In John 1:35-37 we find an outspoken prophet named John the Baptist who has a few followers of his own. His message is powerful and he looks a bit weird (camel hair?), so he's certain to attract a few people. Yet, when Jesus shows up on the scene, John has no problem surrendering his popularity. At the moment he sees Jesus John points him out to his followers and what do they do? They turn away from John and begin to follow Jesus!

To have someone stop following you and start following someone else is a blow to a politician's career. Yet John willingly gives up his popularity in order to make Jesus popular.

The Scriptures reiterate over and over how much Jesus is the only person we can truly trust with our devotion and our lives. And yet our experience is that many, even those who consider themselves Christians, call people to follow them instead of Jesus. Some pastors ask their congregations to follow them (almost blindly at times). Some sermons have very little to do with Jesus and much more to do with the pastor's agenda. It's as if people are engaged in a popularity contest with Jesus, yet as history demonstrates, it's always Jesus who comes out on top.

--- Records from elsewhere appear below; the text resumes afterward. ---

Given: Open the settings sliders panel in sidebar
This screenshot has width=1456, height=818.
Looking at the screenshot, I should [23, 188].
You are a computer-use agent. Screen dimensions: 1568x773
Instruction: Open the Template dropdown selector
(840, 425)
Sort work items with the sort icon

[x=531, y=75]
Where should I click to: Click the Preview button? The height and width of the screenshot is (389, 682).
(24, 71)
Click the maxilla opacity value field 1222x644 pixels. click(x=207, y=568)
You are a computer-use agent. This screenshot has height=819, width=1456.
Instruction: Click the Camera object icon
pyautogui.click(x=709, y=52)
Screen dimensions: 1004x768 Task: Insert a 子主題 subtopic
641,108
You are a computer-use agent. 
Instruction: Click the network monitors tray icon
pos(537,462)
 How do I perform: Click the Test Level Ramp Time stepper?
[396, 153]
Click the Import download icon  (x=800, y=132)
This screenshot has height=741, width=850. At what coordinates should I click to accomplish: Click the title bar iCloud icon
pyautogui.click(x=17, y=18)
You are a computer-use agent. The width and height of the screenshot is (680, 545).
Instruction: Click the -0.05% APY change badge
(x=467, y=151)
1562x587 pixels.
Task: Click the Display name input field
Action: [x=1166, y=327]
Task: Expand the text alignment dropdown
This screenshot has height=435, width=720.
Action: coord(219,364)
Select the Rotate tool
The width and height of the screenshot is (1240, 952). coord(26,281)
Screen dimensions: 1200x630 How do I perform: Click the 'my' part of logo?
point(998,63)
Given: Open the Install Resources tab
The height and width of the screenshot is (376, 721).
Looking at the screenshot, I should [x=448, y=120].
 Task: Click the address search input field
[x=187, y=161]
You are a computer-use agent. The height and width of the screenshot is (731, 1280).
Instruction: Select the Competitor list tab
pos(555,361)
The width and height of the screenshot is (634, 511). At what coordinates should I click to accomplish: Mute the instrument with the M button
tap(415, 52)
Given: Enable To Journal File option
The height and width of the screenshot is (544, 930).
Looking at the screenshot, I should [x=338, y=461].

It's been said if there is one person who does not have a Messiah-complex it is the Messiah, Jesus. And yet it's Jesus who calls people from every corner of the world, from every stage of life, from every economic class to follow him. I would argue that Jesus does this because he knows that his life - the very life of God - is the best thing for us to enter into. It's the most real and authentic adventure anyone has ever gone on, and everyone's invited to go on it.

So as we seek to enter this life, we have to give up our desire for popularity. If we don't, we're only competing with the most popular person in the history of the world, and we all know how that will turn out.